Os bancos colocam em dúvida se os ativos colocados como garantias de empréstimos vão ter o valor sustentado em um momento de execução (caso isso ocorra de maneira generalizada) e um PIB menor gera, para a maioria das empresas cujas receitas estão atreladas à dinâmica doméstica, vendas menores. As perspectivas para os fluxos de caixa das empresas, caso acompanhem as expectativas para a economia como um todo, não serão necessariamente ruins, mas tampouco super animadoras.

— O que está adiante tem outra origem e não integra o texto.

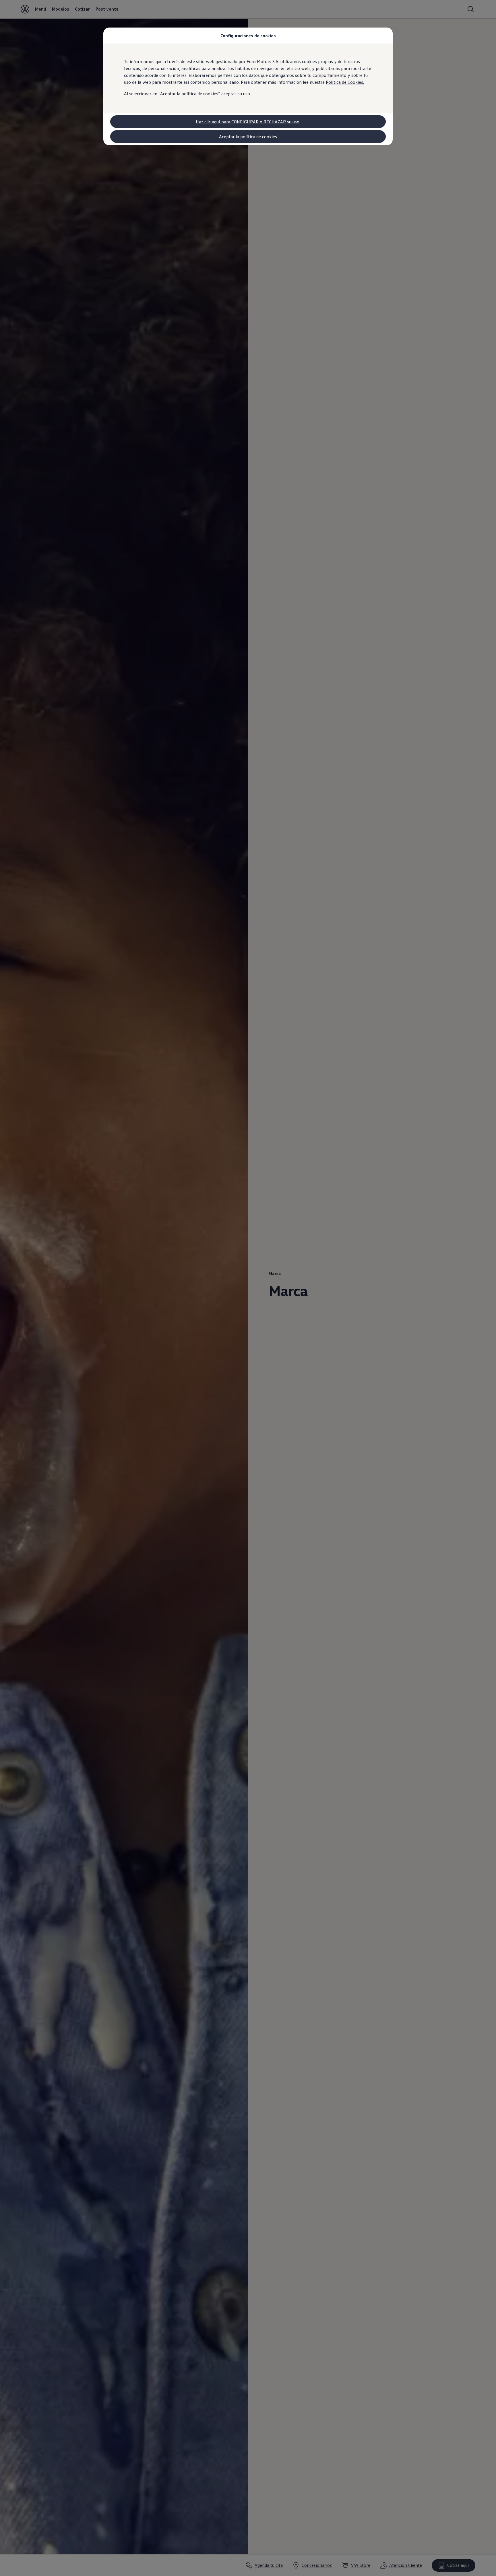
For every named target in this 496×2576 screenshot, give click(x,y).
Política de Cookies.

Ou seja, ainda que as taxas de juros diminuam, existem outros vetores que devem ser considerados para compreendermos a dinâmica do crédito. Com o número de falências em patamar incômodo, não deveria estranhar que o corte de alguns pontos na Selic não estimule tanto assim os bancos a aumentarem as concessões de crédito.


Podemos perceber também que essa lógica também se aplica às famílias, o segundo canal destacado por Bernanke e Gertler. Elas também possuem ativos utilizados como garantias (imóveis, por exemplo) e fluxos de caixa (geralmente, associados à renda do trabalho) esperados que sinalizam a capacidade de pagamento. E como a desaceleração da economia tem impacto heterogêneo, as instituições financeiras optam por reduzir linhas mais arriscadas primeiro.

Ou seja, uma economia um pouco mais devagar desestimula o crédito, mas não podemos esquecer que a desaceleração no crédito também reforça o cenário de economia com taxas de crescimento menores (e, possivelmente negativas de um trimestre para outro, mas, por ora, positivas no acumulado do ano).

A dinâmica do crédito é crucial para compreender a macroeconomia.